FPÖ-Podgorschek: Eurobonds sind strikt abzulehnen

Faymann will weitere Steuermilliarden ins Ausland verschenken

Wien (OTS) - "Offensichtlich sucht Bundeskanzler Faymann nach diversen Eurohilfspaketen und dem Europäischen Stabilitätsmechanismus nach neuen Wegen, heimische Steuermilliarden ins Ausland zu verschenken. Seine Ankündigung, für eine Vergemeinschaftung der Schulden maroder Eurostaaten sowie für Eurobonds einzutreten, klingt wie eine gefährliche Drohung für die österreichischen Steuerzahler, deren Gelder Faymann so großzügig in ganz Europa verteilt", kritisiert der freiheitliche Finanzsprecher NR Abgeordneter Elmar Podgorschek die entsprechende Ankündigung von Bundeskanzler Werner Faymann beim EU Gipfel in Brüssel scharf.

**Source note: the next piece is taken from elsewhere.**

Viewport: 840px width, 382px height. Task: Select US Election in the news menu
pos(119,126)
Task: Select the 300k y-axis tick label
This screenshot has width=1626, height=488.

Den Österreicher drohten so weitere enorme Belastungen zugunsten anderer Staaten. "Es ist unglaublich, in welchem Ausmaß unsere Bundesregierung entgegen der vitalen Interessen Österreichs handelt. Der Schaden, der den Österreichern durch diese Politik zugefügt wird, ist horrend", meint Podgorschek. Im Endeffekt komme dies der endgültigen Aufgabe der österreichichen Souveränität gleich. "Warum ist Faymann nicht so ehrlich und erklärt den Österreichern, dass sein Ziel die Umwandlung unserer Republik in ein Bundesland eines Europäischen Zentralstaates ist? Die gesamte Politik der Bundesregierung läuft genau auf dieses Ziel hinaus", so Podgorschek.

"Wir werden jedenfalls Widerstand gegen diese Politik leisten. Wir Freiheitlichen werden nicht tatenlos zusehen, wie unser Land von EU hörigen Politikern verschenkt wird", so Podgorschek abschließend.